The fatal shooting of Devin Brown, who was pursued as an auto-theft suspect, has prompted questions by community leaders over why the police department has not changed its policy on firing at moving vehicles as promised one year ago.
Hayes said, "We are calling on everyone in the community to demand justice in a system that tolerates such behavior. The NAACP will follow up on the police department's promise to revise its policy on the use of deadly force when the case is presented in front of the LAPD Police Commission in 45 days."
In 2004, after a police officer shot and killed a motorist in Santa Monica, the LAPD Chief of Police William J. Bratton announced that he would place new restrictions on officers firing at moving vehicles and on the apprehension of fleeing suspects.

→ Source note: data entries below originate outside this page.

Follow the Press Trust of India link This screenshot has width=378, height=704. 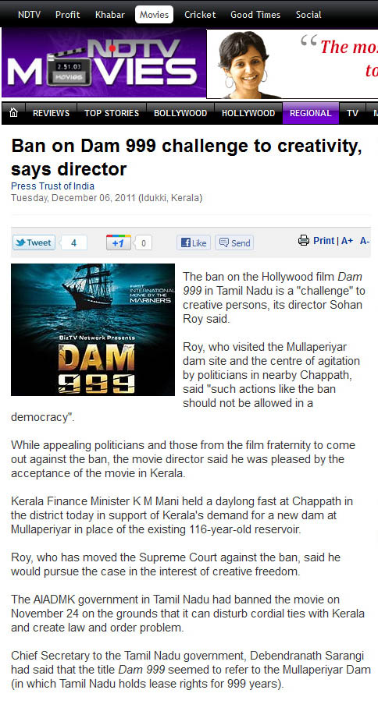tap(52, 186)
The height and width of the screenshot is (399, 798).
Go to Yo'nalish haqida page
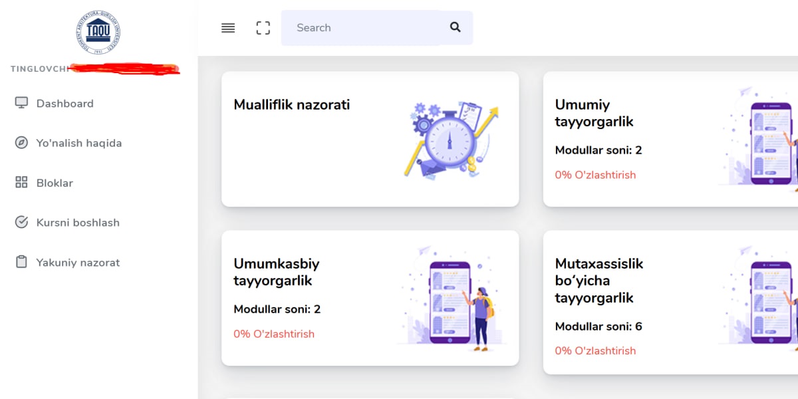tap(78, 143)
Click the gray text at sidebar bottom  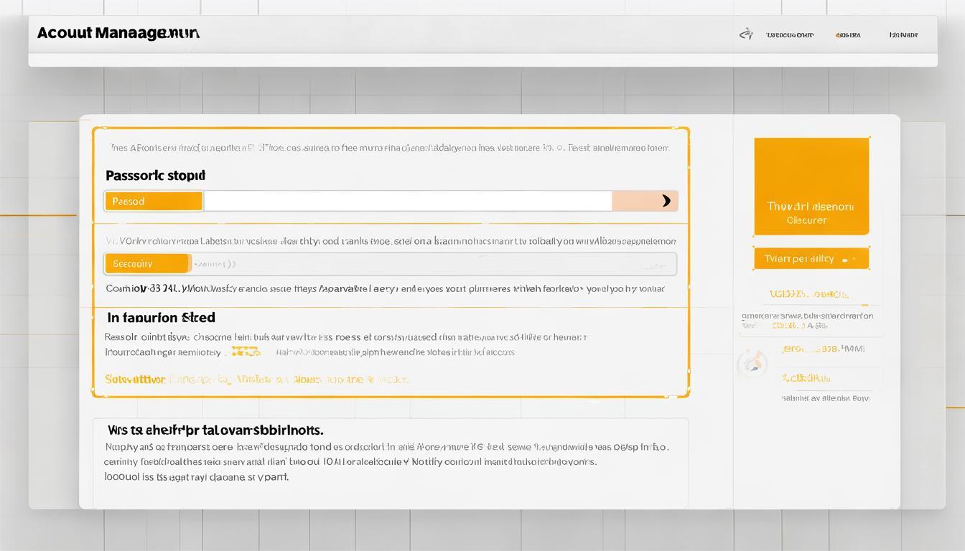point(825,397)
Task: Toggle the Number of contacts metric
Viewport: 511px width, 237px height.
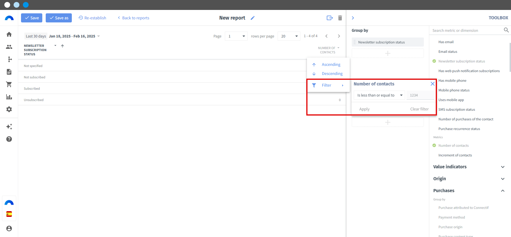Action: 453,146
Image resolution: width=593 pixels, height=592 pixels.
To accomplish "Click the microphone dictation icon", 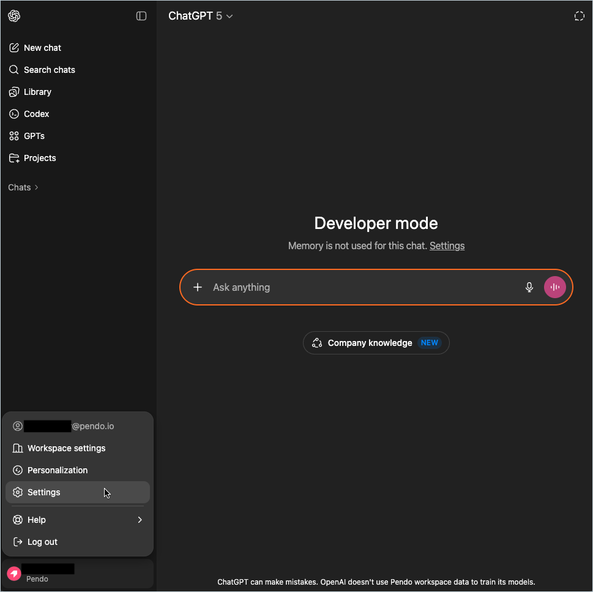I will pyautogui.click(x=529, y=287).
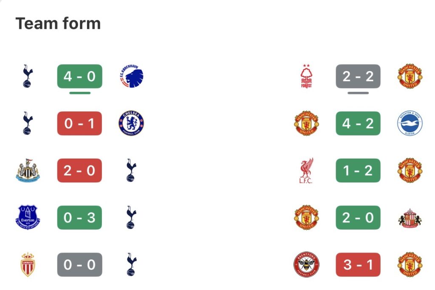
Task: Open the red 2 - 0 Newcastle score
Action: (79, 171)
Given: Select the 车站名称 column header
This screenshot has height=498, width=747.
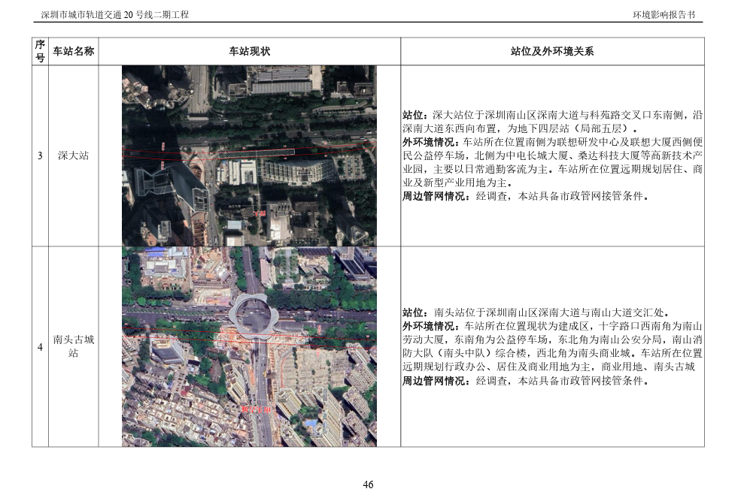Looking at the screenshot, I should click(74, 51).
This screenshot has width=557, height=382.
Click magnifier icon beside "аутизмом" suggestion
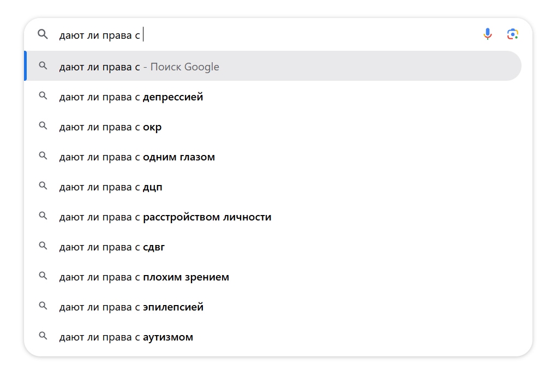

The shooting of Brown comes at a time when black residents are still upset over two other recent news events involving the LAPD. Last week the Los Angeles County District Attorney chose not to prosecute the LAPD officer who used a flashlight in the 2004 beating of a black car thief during an arrest. In a case last month, a jury awarded $1.6 million to a former police officer who was captured on videotape slamming a black teenager onto the trunk of a patrol car. In the lawsuit, the white officer claimed race discrimination because he was treated more harshly than black officers on the case.
Currently the LAPD manual states that "firing at or from moving vehicles is generally prohibited." However, officers are now entitled to use deadly force to protect themselves if they are in imminent danger, which is ultimately decided by the police department.
Geraldine Washington, President of the NAACP Los Angeles chapter, has requested several meetings with the LAPD to discuss this and prior incidents involving police policies and procedures.
The National Association for the Advancement of Colored People (NAACP) is the nation's oldest and largest civil rights organization. Its half-million adult and youth members throughout the United States and the world are frontline advocates for civil rights in their communities and monitor equal opportunity in the public and private sectors.